How To Address Nail Bed Injuries
Injuries involving the toe nail bed and adjacent tissues are very common. Acute injuries to these structures are frequently caused by dropping a heavy object on the toe or by stubbing the toe into a solid object. Less common mechanisms of acute injury include nail bed lacerations and puncture wounds. Chronic nail trauma is usually caused by repetitive mechanical pressure associated with hammertoe or claw toe deformities aggravated by weightbearing and shoe gear contact. This can also lead to toe nail and bed hyperkeratosis and nail plate dystrophy.
Failure to identify and repair an acute nail bed defect in a timely fashion may result in less than satisfactory nail plate regeneration. This would be due to the formation of a nail bed scar that prevents plate adherence to the bed and the subsequent development of onycholysis of the newly formed nail plate.
Clinicians can provide appropriate acute care of most nail bed injuries in the office or emergency department. When it comes to nail bed injuries that are proximal to the lunula, those that are heavily contaminated or infected, or nail bed injuries among patients with less than optimal vascular status or uncontrolled systemic disease, it may be best to treat these injuries in the operating room.
Functional as well as cosmetic defects can develop following injuries involving the nail bed and associated structures (also see “An Overview Of Nail Anatomy And Physiology” below). Sequellae of such injuries include permanent nail plate thickening and discoloration, distorted orientation and onychocryptosis, and chronic onycholysis with exposure of the subungual space and nail bed. It is not uncommon to observe a patient who relates the development of a deformed or mycotic toenail following an injury wherein a subungual hematoma developed secondary to disruption of the nail bed.

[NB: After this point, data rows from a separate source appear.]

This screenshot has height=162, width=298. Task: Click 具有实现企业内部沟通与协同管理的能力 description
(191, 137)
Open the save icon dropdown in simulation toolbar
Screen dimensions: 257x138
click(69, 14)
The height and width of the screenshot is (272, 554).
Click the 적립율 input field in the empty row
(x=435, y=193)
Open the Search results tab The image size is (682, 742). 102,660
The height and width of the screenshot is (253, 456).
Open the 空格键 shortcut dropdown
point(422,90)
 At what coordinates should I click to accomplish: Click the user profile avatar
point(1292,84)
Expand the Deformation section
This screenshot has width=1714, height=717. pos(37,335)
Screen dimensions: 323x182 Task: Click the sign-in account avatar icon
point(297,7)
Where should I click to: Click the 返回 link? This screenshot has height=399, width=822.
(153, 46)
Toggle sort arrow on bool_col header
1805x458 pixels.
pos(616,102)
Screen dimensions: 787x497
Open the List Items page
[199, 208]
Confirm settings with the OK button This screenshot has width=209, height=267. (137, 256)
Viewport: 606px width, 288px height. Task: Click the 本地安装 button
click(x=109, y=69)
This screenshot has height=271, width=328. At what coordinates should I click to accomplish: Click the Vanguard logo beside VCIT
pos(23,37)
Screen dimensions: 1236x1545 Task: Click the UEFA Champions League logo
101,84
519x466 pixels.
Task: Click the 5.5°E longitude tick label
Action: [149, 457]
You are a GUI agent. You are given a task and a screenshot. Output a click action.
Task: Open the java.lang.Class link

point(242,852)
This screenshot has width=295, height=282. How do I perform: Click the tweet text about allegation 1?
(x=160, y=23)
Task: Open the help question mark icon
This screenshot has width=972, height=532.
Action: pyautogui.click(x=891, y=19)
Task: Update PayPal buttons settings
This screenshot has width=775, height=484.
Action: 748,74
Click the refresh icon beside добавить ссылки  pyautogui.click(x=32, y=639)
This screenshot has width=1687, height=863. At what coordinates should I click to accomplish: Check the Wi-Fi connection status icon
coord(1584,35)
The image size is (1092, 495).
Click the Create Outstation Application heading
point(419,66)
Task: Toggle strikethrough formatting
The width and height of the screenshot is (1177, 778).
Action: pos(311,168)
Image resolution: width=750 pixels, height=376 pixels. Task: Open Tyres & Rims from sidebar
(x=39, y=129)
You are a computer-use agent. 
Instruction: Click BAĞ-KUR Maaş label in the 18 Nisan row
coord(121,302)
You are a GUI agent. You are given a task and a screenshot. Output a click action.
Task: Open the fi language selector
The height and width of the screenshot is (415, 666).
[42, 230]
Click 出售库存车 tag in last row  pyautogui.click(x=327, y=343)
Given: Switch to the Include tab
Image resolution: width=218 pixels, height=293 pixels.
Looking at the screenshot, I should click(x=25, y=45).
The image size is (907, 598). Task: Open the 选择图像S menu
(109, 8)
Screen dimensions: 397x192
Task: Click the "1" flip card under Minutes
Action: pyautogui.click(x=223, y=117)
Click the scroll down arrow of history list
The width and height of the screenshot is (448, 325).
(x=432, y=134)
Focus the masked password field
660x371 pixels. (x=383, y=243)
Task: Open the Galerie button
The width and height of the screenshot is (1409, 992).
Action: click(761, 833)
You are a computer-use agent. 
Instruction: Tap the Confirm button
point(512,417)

Baden has described arrest of nail plate growth for up to three weeks following injury to the nail bed or significant systemic disease.4 This results in the development of a Beau’s line that involves relative thickening of the nail plate proximal and distal to a visibly thinner transverse line secondary to the temporary arrest of nail plate production. Injuries that simultaneously disrupt the proximal portion of the nail bed and the proximal nail fold (PNF) may heal with the nail fold adherent to the bed, thereby inhibiting matrix function at the site of the adhesion and resulting in a split nail (canaliformis) deformity.
An Overview Of Nail Anatomy And Physiology
The perionychium consists of the proximal nail fold (PNF), medial and lateral nail grooves and folds, the nail matrix and the nail bed.1 The nail plate is secured proximally in the groove of the PNF, where the stratum corneum of the PNF extends distally over the dorsum of the nail plate as the cuticle. The cuticle acts to seal the plate into the adjacent folds. The plate itself originates from the germinative matrix situated deep to the PNF and extending distally to the level corresponding to the distal margin of the lunula.